LinkedIn shares dipped below their first-day closing price on Friday, as traders locked in gains and questions swirled around its extraordinary valuation.
The shares soared 109 per cent in their debut, from their initial offering price of $45 to $94.25, and at one point reaching $122. At the closing price, LinkedIn was valued at $8.9bn, making it the biggest initial public offering of a technology company since Google’s in 2004.
But on Friday, trading was much more volatile, and by the closing bell the shares dipped 1.2 per cent to $93.09 a share, for a market value of $8.8bn.
LinkedIn has attracted a great deal of attention as the first in the Facebook generation of US social networking groups to go public, drawing the biggest crowd on the floor of the New York Stock Exchange in some time.
But its first day “pop” – the biggest for a US company since 2006 – has also drawn unflattering comparisons to companies that debuted during the “dotcom bubble” of the 1990s and failed to live up to expectations.
LinkedIn, which counts 100m users, sells premium subscriptions, but also charges headhunter firms for deeper access, which makes up about 50 per cent of its $243m revenues last year, double what they were in 2009. LinkedIn also had net income of $15m in 2010.
Jeffrey Weiner, LinkedIn chief executive, told the Financial Times on Thursday that globally, the market for professionals was about 640m people, out of the broader 3bn workforce. “We still feel we’re in the early innings,” he said. The three largest venture capital investors in LinkedIn sold no shares in the offering.
Many independent analysts, while acknowledging LinkedIn’s strengths, have questioned its ability to meet the ambitious growth targets implied by its current valuation, some 30 times its past year of sales. That is also about where Facebook trades in private markets, according to Nyppex, a private-shares marketplace.

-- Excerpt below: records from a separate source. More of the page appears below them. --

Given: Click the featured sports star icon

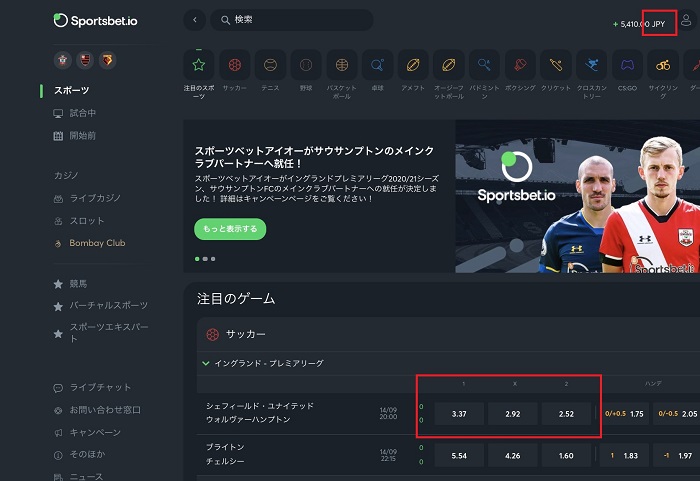Looking at the screenshot, I should coord(199,65).
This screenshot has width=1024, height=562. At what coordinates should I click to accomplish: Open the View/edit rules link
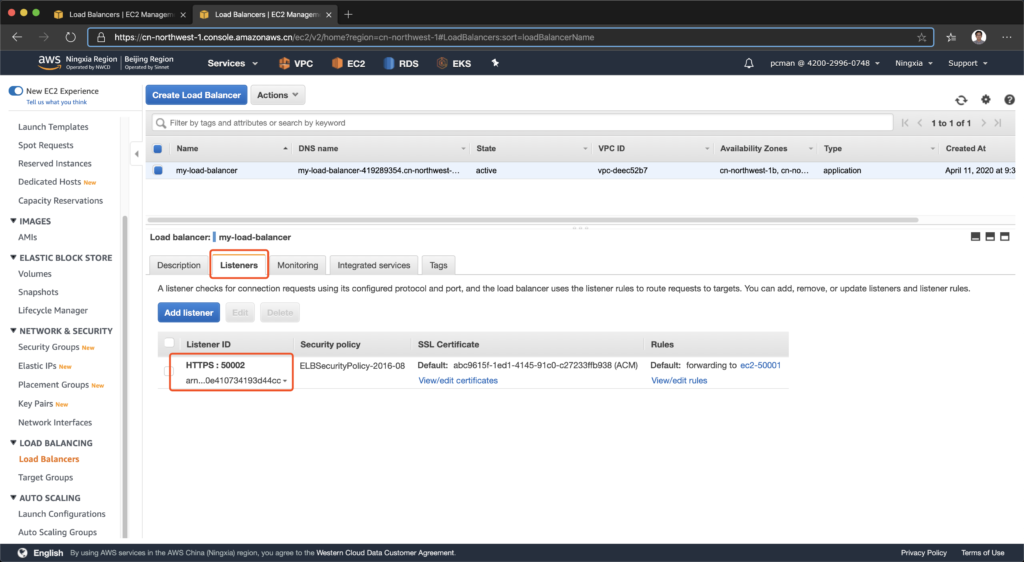coord(678,381)
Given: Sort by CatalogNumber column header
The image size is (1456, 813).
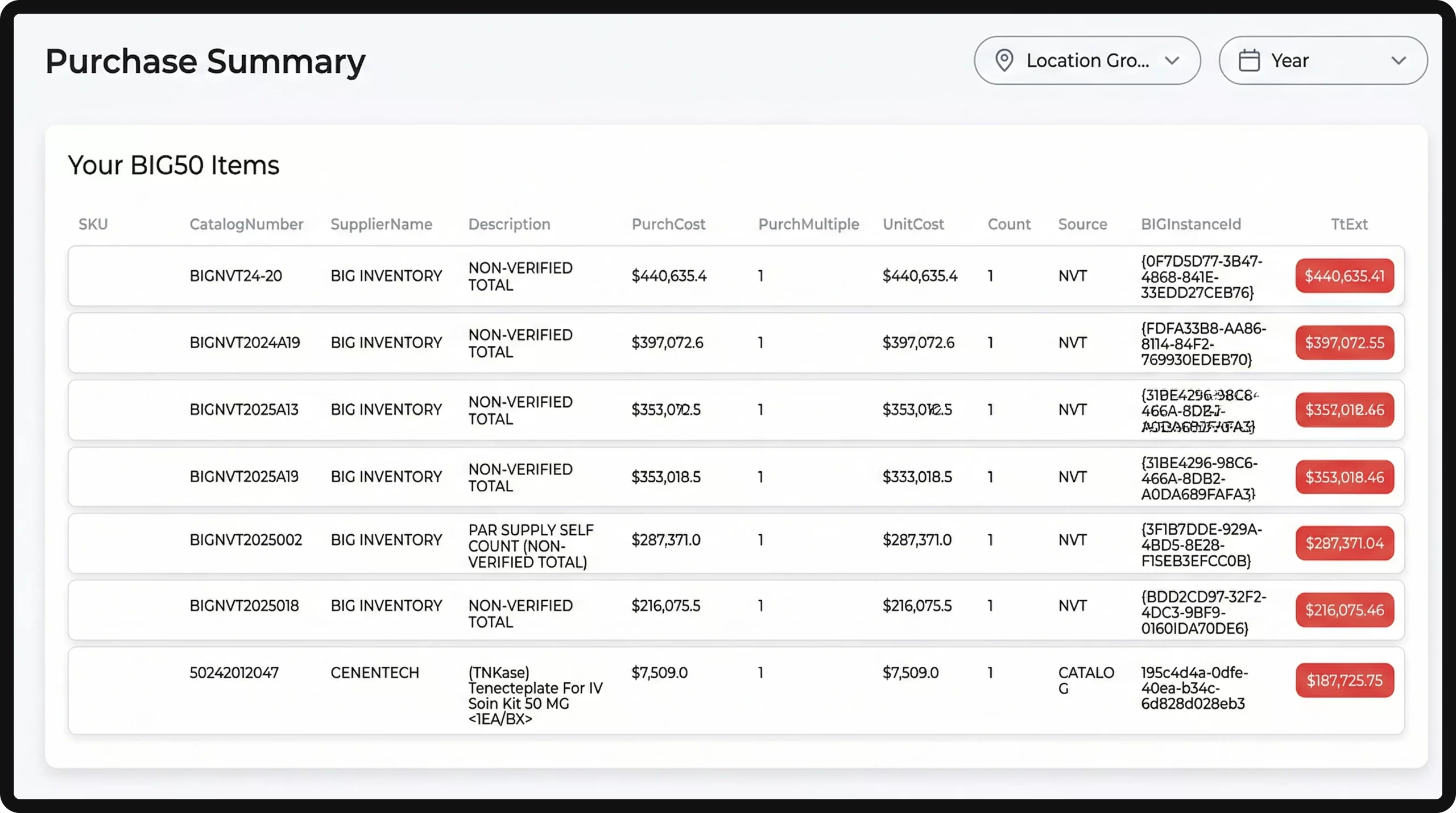Looking at the screenshot, I should coord(246,224).
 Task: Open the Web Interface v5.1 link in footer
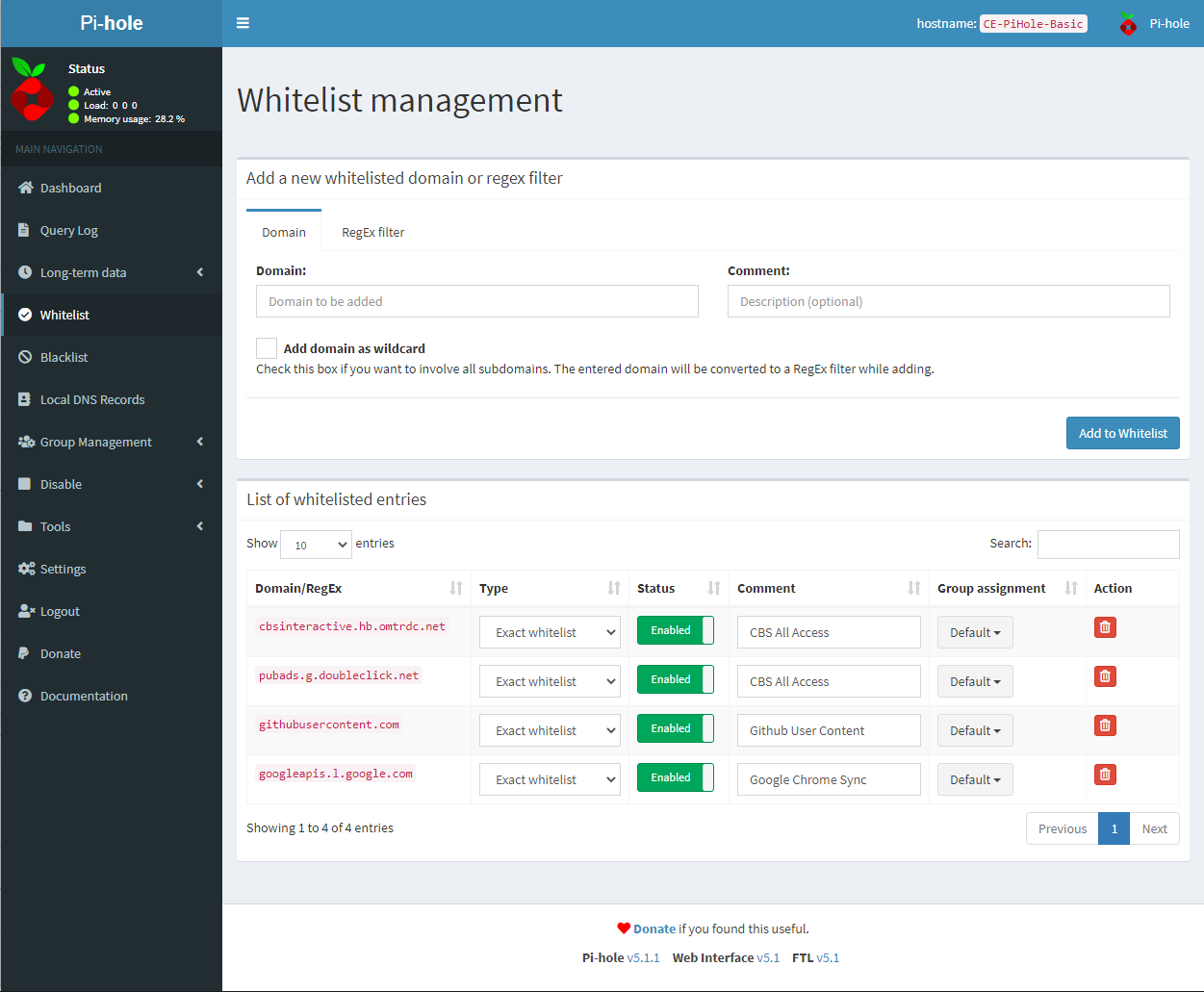pyautogui.click(x=768, y=957)
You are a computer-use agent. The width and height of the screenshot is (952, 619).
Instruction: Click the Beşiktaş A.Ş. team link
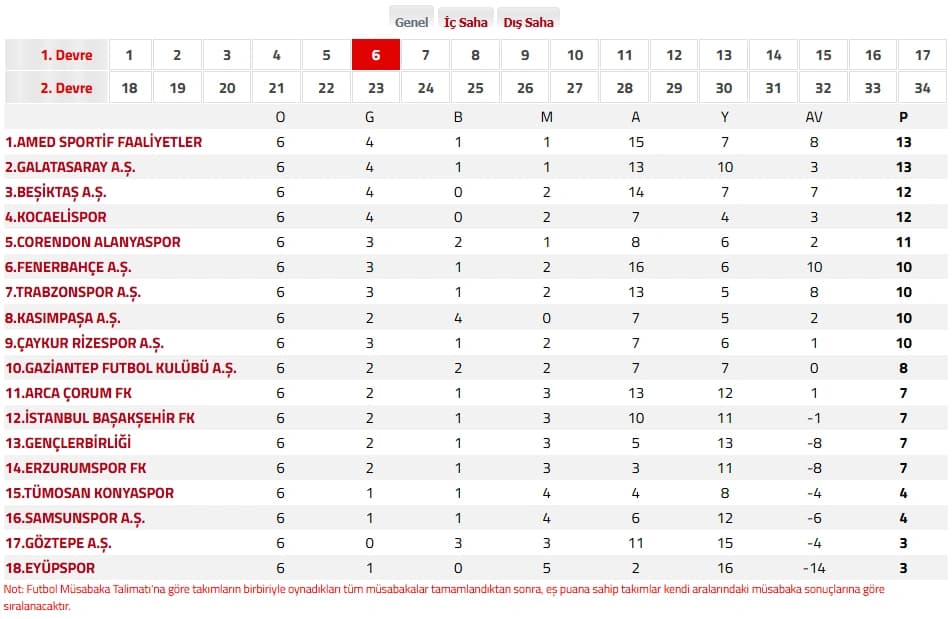[55, 192]
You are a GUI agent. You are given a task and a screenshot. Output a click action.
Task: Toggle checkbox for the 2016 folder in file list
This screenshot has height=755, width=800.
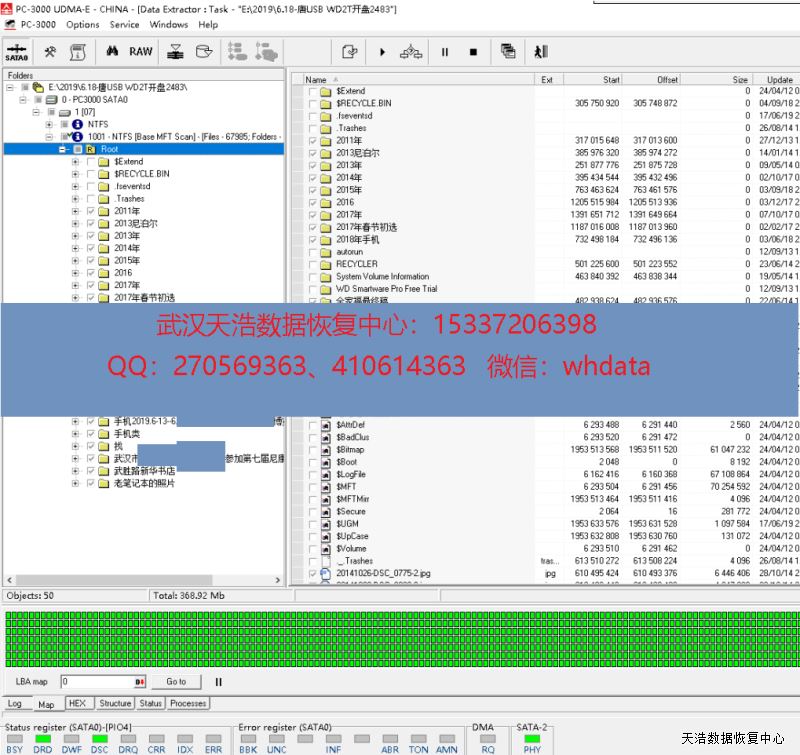313,203
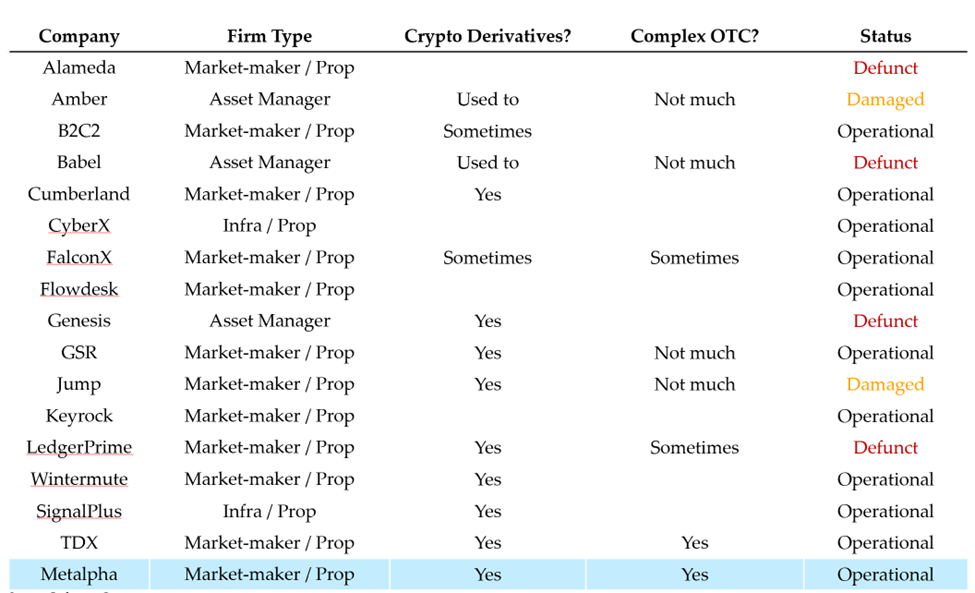Click the LedgerPrime company name

pos(79,448)
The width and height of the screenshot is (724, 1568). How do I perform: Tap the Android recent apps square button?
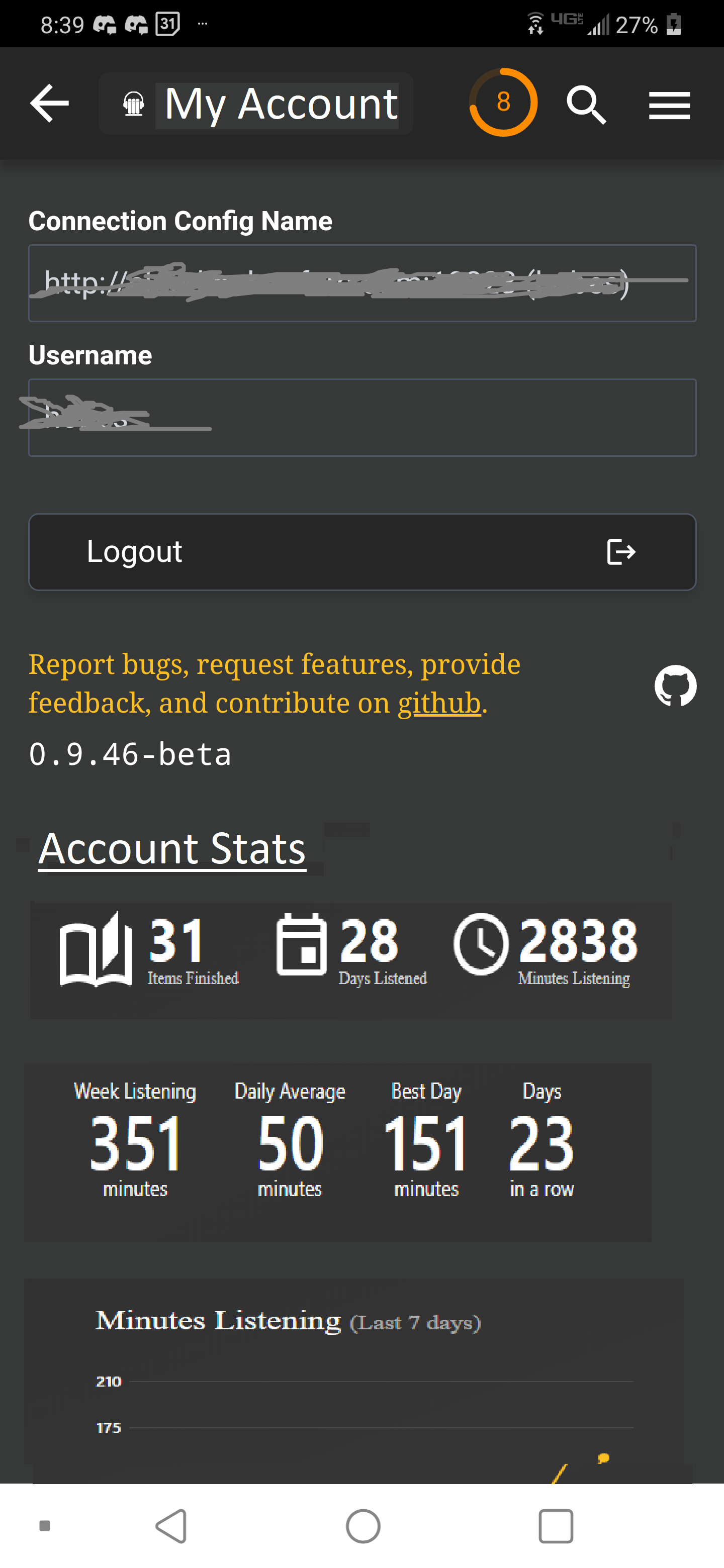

“At these prices people are expecting the kind of margins that Google gets, but that will be tough to do. How much further can LinkedIn grow from 100m?” said Espen Robak of Pluris Valuation Advisors, which values illiquid securities.
Doug Martin, a trader at Kitano Capital, a private investment firm, bought shares in the IPO, reasoning that $45 a share was at the high end of LinkedIn’s reasonable value. But he sold them at $99.25 on Thursday.
“I’m not in the camp that thinks we’re back to 1999. LinkedIn does have earnings. But I certainly don’t want to own it at this price. I don’t understand their business model well enough, how they’re going to monetise,” said Mr Martin.
“I’ve made my money for the day, and now I’ll wait for Twitter, Facebook and Zynga to come out,” he added.
Part of the huge LinkedIn volume – almost 40m shares in the first two days, about four times the number of shares sold – was due to its relatively small float, just 9m shares including its “greenshoe” overallotment. Large retail brokerages, which did not see allocations from the deal, according to people familiar with the offering, saw huge demand in the secondary market.
LinkedIn represented 5.3 per cent of TD Ameritrade’s trades on Thursday, and 3 per cent on Friday, the retail brokerage said. No IPO had been that high since General Motors’ in November.
“The high volume we saw [on Thursday] was a lot of retail traders seeking momentum trading opportunities,” said Nicole Sherrod, managing director of the trading group at TD Ameritrade, the US retail brokerage.
“Now a lot of traders are also asking how they can short the stock," she said.